Hoofdstuk 4 De bestuurlijke boete

Artikel 10 De hoogte van de bestuurlijke boetes voor de verschillende overtredingen door de inburgeringsplichtige

1. De bestuurlijke boete bedraagt ten hoogste € 250,-- indien de inburgeringsplichtige of de persoon ten aanzien van wie het college op redelijke gronden kan vermoeden dat deze inburgeringsplichtig is geen of onvoldoende medewerking verleent aan het onderzoek, bedoeld in artikel 25, vierde lid, van de wet.2. De bestuurlijke boete bedraagt ten hoogste € 500,-- indien de inburgeringsplichtige geen of onvoldoende medewerking verleent aan de uitvoering van de voor hem vastgestelde voorziening of voorziening, bedoeld in artikel 23, eerste lid, van de wet of aan de verplichtingen, bedoeld in artikel 6 van deze verordening.3. De bestuurlijke boete bedraagt ten hoogste € 500,-- indien de inburgeringsplichtige niet binnen de in artikel 7, eerste lid, van de wet bedoelde termijn of binnen de door het college op grond van artikel 31, tweede lid, onderdeel a, van de wet verlengde termijn het inburgeringsexamen of het staatsexamen Nederlands als tweede taal I of II heeft behaald. 4. Bij de toepassing van de bestuurlijke boetes, zoals bedoeld in het eerste, tweede en derde lid zal afstemming plaatsvinden met de Afstemmingsverordening Wet werk en bijstand gemeente Twenterand 2004, de Verordening Wet investeren in jongeren gemeente Twenterand 2010 en de artikelen 18, lid 2, en 37 van de wet.5. Geen bestuurlijke boete wordt opgelegd indien voor dezelfde gedraging de bijstand op grond van de Afstemmingsverordening Wet werk en bijstand gemeente Twenterand 2004 of de inkomensvoorziening op grond van de Verordening Wet investeren in jongeren gemeente Twenterand 2004 kan worden verlaagd dan wel een boete of maatregel kan of moet worden opgelegd op grond van bij algemene maatregel van bestuur aan te wijzen sociale zekerheidswetten of sociale zekerheidsregelingen. In ieder geval wordt geen boete opgelegd als de overtreding niet verwijtbaar is.

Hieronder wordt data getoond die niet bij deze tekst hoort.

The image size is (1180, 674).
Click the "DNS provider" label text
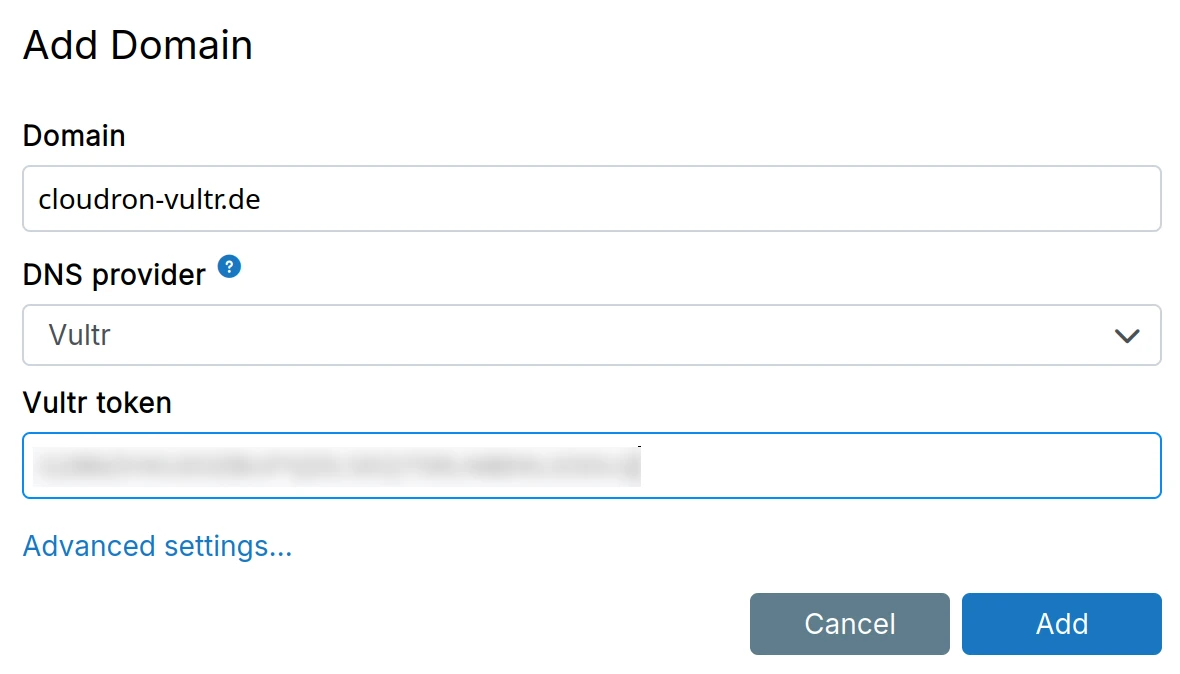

Artikel 11 Verhoging van de bestuurlijke boete bij herhaling van de overtreding door de inburgeringsplichtige

1. De bestuurlijke boete bedraagt ten hoogste € 1000,- als de inburgeringsplichtige niet binnen de door het college op grond van artikel 32 of 33 van de wet vastgestelde termijn het inburgeringsexamen of het staatsexamen Nederlands als tweede taal I of II heeft behaald.2. Bij de toepassing van de bestuurlijke boete, zoals bedoeld in het eerste lid zal afstemming plaatsvinden met de Afstemmingsverordening Wet werk en bijstand gemeente Twenterand 2004 en de Verordening Wet investeren in jongeren gemeente Twenterand 2010.3. Geen bestuurlijke boete wordt opgelegd indien voor dezelfde gedraging de bijstand op grond van de Afstemmingsverordening Wet werk en bijstand gemeente Twenterand 2004 of de inkomensvoorziening op grond van de Verordening Wet investeren in jongeren gemeente Twenterand 2010 kan worden verlaagd dan wel een boete of maatregel kan of moet worden opgelegd op grond van bij algemene maatregel van bestuur aan te wijzen sociale zekerheidswetten of sociale zekerheidsregelingen. In ieder geval wordt geen boete opgelegd als de overtreding niet verwijtbaar is.

Artikel 12 Sancties bij niet nakoming van de overeenkomst door de vrijwillige inburgeraar

Indien de vrijwillige inburgeraar de verplichtingen die zijn neergelegd in de overeenkomst niet of in onvoldoende mate nakomt:a. kan dit gevolgen hebben voor de hoogte van de bijstandsuitkering op grond van de Wet werk en bijstand of de inkomensvoorziening op grond van de Wet investeren in jongeren van de deelnemer;b. kunnen de kosten ten behoeve van het inburgeringsprogramma voor rekening van de deelnemer komen.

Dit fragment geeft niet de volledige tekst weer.